Online Gambling Hit Again by Feds

More shockwaves in the online gambling business. Peter Dicks, the chairman of the London-based Sportingbet PLC, was arrested at New York's John F. Kennedy International Airport after he arrived on an overseas flight. He was held on a criminal warrant issued by the state of Louisiana. The company asked the London Stock Exchange, where its stock is listed, to halt trading in its shares. The arrest of Dicks follows the July 17 arrest of David Carruthers, then the chief executive of Bet On Sports, during a layover at Dallas-Fort Worth International Airport. Carruthers remains under house arrest in a St. Louis suburb and is awaiting trial early next year. The company discharged Carruthers and has closed its U.S. operation. Gambling law experts said the arrests underscored an intensified government attack on Internet gambling at a time when the customer base was expanding rapidly. It is not illegal under U.S. law for Americans to make online bets, but federal prosecutors maintain that it is illegal for online operators to solicit or accept them. So will the aggressive moves shut down online gambling?
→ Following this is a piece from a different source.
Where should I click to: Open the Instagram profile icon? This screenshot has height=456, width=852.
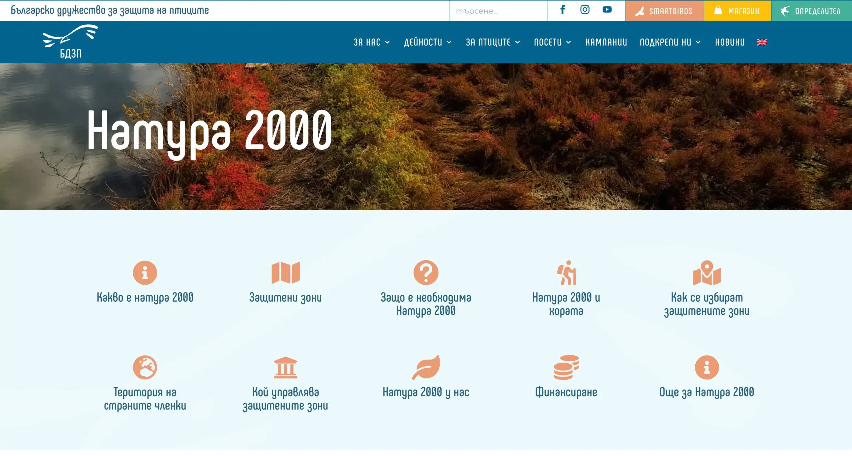coord(585,10)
Doubtful, according to Nelson Rose, a gambling law expert at Whittier Law School. "It's pretty clear you can't prevent it completely — the Internet was designed to survive a nuclear war."

1 comment:

Anonymous said...

I absolutely love gambling online and I think that everyone should have the right to gamble from the comfort of their own homes as long as safeguards are in place to protect against underage and problem gambling.